> **SOURCE DATA**:

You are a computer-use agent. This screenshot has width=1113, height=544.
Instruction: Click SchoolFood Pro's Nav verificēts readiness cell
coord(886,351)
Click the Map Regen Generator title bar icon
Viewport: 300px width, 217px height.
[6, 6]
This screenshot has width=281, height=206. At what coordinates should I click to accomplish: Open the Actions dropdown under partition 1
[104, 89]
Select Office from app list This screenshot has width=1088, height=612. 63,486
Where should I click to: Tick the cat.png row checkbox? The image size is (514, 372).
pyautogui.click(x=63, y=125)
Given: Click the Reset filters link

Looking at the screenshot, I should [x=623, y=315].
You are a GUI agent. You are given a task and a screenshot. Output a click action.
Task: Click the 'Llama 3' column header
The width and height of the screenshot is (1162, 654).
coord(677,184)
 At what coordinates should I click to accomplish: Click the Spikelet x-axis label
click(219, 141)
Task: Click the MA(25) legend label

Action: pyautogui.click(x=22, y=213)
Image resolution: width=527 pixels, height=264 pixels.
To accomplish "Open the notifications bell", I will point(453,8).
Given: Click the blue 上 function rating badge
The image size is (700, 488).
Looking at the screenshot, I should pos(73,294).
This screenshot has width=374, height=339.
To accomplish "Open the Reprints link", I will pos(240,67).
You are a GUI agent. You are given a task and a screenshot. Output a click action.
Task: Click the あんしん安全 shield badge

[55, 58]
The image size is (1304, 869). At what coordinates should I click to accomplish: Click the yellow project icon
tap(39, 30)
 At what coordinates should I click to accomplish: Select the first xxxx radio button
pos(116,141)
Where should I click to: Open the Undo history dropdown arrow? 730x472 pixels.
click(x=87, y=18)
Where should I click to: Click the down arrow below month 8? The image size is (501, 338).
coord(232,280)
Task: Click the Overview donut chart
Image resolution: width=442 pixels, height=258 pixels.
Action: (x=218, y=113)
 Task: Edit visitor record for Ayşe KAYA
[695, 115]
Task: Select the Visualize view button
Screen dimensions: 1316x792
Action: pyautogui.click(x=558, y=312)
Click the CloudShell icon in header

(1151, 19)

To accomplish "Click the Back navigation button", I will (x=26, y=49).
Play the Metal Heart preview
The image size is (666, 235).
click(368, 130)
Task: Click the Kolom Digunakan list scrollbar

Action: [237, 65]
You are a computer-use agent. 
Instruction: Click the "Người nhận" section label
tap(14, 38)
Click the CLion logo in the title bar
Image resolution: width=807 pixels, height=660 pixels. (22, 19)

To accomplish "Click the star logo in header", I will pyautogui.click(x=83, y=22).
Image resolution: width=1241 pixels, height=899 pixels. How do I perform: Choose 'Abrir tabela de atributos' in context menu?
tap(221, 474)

> **WHAT IS BEING ASKED**: The answer must consist of every line in the records above that contains the word "agent".

> **RESULT BELOW**:
You are a computer-use agent. This screenshot has width=1113, height=544.
You are a GUI agent. You are given a task and a screenshot. Output a click action.
You are a GUI agent. You are given a task and a screenshot. Output a click action.
You are a computer-use agent. 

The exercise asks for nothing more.